Profumo v. Alliance for Community Health, L.L.C.
MEMORANDUM AND ORDER : IT IS HEREBY ORDERED that defendant's motion for summary judgment [Doc. # 46 ] is granted.A judgment in accordance with this Memorandum and Order will be entered. Signed by District Judge Carol E. Jackson on 8/1/13. (KKS)
UNITED STATES DISTRICT COURT
EASTERN DISTRICT OF MISSOURI
ROBERT J. PROFUMO,
ALLIANCE FOR COMMUNITY HEALTH,
d/b/a Molina Healthcare of
Case No. 4:12-CV-132 (CEJ)
MEMORANDUM AND ORDER
This matter is before the Court on defendant’s motion for summary judgment.
Plaintiff has filed a response in opposition to the motion and the issues are fully briefed.
Plaintiff Robert J. Profumo was the chief medical officer (CMO) for defendant
Alliance for Community Health, doing business as Molina Healthcare of Missouri, Inc.
(Molina Missouri), until his termination on July 5, 2011. Plaintiff alleges that defendant
wrongfully denied him severance benefits. He brings a claim for breach of contract.
He asserts in the alternative that the severance benefits constitute an employee
welfare plan covered by the Employee Retirement Income Security Act (ERISA), 29
U.S.C. §§ 1001 et seq. He brings a claim for benefits under § 1132(a)(1)(B) and a
claim for failure to provide plan information upon request under § 1132(c)(1)(B).

**GOAL OF THE EXERCISE:** In the court memorandum, copy the part that opens with the words containing "Plaintiff Robert J." and closes with "of Missouri, Inc.", swapping "chief medical officer" for "medical director". The entries have nothing to do with this.

**DATASET RECORDS:**
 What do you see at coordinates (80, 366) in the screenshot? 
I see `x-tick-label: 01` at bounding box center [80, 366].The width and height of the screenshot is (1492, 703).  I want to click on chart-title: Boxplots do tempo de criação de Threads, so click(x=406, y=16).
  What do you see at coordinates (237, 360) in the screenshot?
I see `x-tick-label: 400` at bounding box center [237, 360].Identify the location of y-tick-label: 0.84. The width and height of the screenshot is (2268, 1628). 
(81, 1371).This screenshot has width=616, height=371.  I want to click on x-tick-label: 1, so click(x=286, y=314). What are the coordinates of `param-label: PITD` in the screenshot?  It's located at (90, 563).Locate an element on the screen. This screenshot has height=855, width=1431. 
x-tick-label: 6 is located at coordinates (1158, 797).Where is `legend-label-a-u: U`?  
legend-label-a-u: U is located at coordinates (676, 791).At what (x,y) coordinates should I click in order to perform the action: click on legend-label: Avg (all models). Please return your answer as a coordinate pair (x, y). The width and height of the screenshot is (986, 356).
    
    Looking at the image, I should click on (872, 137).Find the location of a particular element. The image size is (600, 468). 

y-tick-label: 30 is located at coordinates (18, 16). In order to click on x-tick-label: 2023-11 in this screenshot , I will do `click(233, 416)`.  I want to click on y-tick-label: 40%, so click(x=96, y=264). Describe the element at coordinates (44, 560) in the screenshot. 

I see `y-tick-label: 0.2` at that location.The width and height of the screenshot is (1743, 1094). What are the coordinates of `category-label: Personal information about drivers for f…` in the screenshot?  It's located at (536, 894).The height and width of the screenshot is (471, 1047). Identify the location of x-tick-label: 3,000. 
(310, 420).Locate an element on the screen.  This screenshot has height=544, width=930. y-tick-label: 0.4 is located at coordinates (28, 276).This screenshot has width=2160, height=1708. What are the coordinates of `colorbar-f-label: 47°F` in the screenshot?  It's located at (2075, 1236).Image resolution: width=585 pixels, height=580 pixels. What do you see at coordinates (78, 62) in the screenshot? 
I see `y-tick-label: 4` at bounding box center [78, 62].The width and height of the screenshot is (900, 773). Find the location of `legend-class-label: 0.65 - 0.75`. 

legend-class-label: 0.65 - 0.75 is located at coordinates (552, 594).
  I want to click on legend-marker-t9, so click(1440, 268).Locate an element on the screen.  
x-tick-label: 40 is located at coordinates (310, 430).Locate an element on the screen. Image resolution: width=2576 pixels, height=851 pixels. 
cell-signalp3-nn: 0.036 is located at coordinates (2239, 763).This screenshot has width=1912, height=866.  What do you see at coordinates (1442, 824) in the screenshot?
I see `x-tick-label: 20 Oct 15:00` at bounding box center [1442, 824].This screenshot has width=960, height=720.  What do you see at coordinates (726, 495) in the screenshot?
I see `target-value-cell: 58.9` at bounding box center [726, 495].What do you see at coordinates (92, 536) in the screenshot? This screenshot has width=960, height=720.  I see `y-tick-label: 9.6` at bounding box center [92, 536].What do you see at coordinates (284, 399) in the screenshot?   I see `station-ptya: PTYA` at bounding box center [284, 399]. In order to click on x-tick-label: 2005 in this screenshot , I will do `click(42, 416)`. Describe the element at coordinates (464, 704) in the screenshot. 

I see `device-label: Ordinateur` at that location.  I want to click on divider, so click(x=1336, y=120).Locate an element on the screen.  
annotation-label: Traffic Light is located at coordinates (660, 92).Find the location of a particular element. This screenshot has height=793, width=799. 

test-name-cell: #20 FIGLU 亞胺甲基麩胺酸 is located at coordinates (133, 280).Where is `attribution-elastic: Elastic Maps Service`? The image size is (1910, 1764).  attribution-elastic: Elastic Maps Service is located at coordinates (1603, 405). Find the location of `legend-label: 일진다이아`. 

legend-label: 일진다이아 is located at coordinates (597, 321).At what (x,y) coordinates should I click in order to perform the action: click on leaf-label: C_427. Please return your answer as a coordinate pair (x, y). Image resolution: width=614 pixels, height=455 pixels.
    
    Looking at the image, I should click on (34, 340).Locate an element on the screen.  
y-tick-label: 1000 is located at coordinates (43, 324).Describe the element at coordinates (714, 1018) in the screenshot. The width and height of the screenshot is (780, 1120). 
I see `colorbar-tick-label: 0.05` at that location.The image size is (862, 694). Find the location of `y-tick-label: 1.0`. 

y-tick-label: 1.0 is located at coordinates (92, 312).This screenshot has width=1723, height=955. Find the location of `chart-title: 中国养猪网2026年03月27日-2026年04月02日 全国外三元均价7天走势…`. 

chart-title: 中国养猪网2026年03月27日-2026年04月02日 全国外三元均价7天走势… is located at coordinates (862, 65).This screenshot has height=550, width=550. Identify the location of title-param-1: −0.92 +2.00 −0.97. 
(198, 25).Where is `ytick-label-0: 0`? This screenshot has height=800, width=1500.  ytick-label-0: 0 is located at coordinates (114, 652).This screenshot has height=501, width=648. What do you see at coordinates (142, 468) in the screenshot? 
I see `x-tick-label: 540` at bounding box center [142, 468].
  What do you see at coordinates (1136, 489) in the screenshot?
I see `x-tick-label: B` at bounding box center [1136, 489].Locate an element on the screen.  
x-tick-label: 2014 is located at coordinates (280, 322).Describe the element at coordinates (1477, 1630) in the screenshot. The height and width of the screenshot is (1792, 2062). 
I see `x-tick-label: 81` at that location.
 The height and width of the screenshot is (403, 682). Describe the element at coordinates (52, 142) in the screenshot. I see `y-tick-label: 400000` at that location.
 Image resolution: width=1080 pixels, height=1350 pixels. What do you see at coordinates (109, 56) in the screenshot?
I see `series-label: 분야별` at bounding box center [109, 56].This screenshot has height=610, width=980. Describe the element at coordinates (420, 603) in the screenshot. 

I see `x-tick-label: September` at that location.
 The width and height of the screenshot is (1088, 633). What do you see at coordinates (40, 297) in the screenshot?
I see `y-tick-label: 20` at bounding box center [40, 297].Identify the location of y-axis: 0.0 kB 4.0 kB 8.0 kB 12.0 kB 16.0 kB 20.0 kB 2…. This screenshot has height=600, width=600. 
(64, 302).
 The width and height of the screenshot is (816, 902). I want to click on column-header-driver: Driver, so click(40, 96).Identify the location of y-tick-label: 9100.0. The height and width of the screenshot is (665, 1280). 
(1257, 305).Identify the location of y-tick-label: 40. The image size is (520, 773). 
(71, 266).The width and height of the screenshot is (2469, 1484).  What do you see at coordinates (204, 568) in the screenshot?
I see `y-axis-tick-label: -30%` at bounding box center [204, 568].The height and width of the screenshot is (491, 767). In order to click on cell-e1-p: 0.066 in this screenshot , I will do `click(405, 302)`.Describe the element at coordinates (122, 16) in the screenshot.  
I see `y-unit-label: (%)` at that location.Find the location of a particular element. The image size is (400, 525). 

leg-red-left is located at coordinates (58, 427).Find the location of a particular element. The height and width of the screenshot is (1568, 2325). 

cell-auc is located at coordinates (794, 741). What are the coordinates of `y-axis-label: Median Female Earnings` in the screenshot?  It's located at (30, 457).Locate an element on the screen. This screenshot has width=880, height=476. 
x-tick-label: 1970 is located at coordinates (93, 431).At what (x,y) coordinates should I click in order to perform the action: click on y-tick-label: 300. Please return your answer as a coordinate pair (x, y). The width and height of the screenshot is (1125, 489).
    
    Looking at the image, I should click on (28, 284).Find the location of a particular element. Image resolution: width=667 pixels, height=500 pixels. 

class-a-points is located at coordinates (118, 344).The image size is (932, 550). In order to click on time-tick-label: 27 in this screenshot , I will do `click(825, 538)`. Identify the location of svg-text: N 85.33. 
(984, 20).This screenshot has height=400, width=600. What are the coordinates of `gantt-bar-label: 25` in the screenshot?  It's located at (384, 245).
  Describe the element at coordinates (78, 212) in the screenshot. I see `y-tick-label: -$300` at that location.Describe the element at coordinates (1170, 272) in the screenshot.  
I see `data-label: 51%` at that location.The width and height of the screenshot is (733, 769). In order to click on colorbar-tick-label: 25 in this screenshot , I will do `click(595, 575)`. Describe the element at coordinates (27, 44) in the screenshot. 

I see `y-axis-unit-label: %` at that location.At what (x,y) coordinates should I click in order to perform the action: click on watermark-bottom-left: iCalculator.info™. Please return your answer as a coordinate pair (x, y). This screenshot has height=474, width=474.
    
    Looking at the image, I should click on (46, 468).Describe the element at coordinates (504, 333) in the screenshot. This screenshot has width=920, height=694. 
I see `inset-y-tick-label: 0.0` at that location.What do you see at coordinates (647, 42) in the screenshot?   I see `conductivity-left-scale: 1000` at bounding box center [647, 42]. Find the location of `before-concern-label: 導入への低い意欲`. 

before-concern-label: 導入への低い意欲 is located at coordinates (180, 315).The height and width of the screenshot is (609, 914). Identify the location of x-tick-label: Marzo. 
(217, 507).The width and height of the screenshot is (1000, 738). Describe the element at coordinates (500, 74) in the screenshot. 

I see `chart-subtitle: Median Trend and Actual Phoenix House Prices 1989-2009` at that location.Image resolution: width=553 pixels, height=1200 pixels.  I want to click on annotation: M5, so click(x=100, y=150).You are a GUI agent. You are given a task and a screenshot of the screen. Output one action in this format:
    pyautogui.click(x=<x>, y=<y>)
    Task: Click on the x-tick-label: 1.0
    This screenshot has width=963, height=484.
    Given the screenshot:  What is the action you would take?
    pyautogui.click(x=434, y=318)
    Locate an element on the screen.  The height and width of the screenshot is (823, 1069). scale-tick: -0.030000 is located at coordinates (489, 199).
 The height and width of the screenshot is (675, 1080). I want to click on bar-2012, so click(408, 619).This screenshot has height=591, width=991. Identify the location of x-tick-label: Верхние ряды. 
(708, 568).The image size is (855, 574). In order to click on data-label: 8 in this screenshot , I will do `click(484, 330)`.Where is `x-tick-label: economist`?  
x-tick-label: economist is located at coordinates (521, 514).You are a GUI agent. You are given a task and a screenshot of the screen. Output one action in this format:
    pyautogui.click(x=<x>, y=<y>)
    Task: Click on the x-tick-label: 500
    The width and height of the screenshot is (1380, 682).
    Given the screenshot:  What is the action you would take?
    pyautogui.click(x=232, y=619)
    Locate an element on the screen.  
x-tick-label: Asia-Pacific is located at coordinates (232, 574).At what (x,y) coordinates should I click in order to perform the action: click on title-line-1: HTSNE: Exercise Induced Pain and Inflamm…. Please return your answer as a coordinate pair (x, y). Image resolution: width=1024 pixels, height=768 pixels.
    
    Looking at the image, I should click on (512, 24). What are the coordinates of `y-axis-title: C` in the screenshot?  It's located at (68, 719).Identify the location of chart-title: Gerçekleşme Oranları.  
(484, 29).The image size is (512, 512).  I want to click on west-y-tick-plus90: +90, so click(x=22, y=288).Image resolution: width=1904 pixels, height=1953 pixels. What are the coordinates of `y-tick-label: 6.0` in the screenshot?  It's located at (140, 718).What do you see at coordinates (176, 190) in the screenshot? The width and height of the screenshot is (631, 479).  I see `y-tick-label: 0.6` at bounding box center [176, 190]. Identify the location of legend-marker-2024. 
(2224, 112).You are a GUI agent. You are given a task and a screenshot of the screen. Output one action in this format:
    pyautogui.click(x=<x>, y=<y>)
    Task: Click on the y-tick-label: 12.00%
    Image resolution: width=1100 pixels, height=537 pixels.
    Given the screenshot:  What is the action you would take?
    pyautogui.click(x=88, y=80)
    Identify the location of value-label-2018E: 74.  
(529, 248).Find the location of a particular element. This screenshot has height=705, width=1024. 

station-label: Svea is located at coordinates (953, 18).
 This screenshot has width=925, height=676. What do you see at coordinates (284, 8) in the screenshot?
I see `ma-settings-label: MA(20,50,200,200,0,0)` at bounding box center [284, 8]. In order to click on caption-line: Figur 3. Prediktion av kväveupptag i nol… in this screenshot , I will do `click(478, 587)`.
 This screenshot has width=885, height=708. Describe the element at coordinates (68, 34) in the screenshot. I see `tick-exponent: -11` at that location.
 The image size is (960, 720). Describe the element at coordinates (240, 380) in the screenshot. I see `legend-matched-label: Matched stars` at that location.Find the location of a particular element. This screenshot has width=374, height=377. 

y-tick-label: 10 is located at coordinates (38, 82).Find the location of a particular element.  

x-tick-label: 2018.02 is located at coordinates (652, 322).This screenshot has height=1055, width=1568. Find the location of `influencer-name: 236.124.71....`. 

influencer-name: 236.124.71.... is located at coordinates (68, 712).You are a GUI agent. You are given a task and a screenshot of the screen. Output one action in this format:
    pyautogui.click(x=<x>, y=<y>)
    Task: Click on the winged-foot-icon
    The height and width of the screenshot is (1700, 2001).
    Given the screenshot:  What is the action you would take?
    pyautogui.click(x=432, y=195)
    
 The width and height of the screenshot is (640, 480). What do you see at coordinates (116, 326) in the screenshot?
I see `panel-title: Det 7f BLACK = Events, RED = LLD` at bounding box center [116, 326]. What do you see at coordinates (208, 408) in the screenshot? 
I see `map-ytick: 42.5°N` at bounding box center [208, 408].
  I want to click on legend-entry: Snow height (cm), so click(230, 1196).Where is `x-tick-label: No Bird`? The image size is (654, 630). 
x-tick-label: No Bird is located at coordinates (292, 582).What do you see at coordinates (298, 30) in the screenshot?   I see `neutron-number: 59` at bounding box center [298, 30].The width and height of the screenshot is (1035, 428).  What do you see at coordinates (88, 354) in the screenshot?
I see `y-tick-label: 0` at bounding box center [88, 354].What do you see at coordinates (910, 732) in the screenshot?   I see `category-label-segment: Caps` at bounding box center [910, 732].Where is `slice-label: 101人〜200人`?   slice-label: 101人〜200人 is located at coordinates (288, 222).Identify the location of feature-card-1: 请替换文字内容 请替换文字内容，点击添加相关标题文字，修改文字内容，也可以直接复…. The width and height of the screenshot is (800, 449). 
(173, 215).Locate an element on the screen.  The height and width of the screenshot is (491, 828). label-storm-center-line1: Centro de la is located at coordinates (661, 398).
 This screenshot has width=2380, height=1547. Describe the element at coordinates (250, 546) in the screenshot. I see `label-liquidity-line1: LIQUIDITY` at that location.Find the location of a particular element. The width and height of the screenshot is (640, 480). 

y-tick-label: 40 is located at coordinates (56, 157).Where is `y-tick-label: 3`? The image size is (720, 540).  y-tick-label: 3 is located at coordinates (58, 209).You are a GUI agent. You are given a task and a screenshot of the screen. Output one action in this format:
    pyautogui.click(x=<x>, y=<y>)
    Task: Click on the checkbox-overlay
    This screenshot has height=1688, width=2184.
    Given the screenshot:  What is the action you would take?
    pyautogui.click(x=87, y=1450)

**SOLUTION TO THE EXERCISE:**
Plaintiff Robert J. Profumo was the medical director (CMO) for defendant
Alliance for Community Health, doing business as Molina Healthcare of Missouri, Inc.